DATA RECORDS: Begin

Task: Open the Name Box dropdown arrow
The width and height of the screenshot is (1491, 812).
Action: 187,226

DATA RECORDS: End
DATA RECORDS: Begin

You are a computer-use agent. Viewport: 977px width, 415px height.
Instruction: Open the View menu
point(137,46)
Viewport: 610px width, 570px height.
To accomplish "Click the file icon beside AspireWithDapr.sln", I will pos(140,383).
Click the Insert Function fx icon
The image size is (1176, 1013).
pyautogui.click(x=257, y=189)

DATA RECORDS: End
DATA RECORDS: Begin

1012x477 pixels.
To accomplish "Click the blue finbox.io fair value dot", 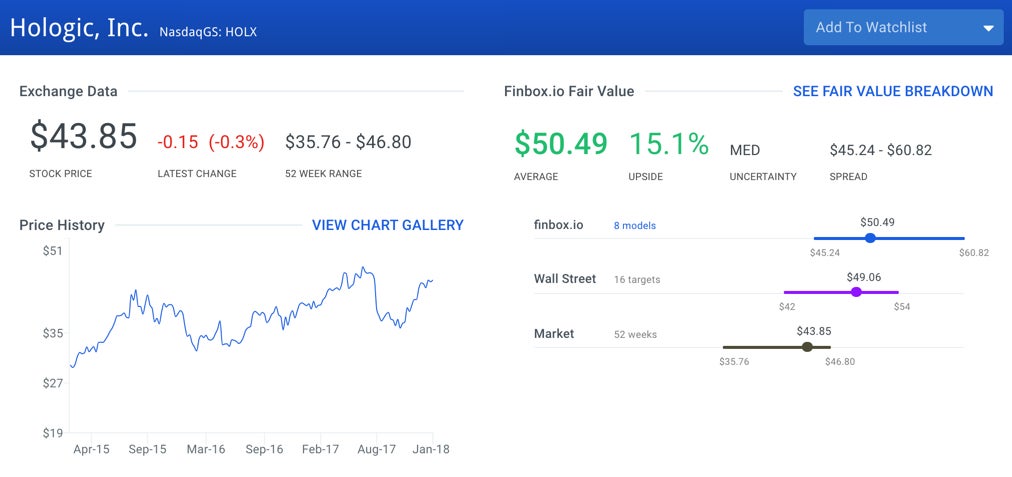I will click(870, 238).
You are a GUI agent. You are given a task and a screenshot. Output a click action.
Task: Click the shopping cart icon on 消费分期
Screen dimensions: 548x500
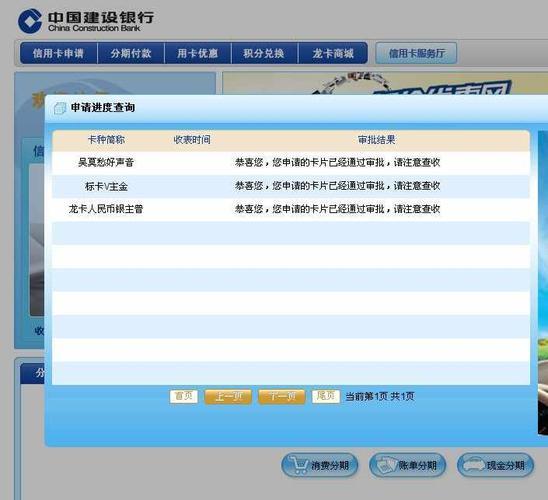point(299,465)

DATA RECORDS: End

Within the material above, how many lines include the string "Viewport"? Give only the number.

* _EXERCISE SOLUTION_
2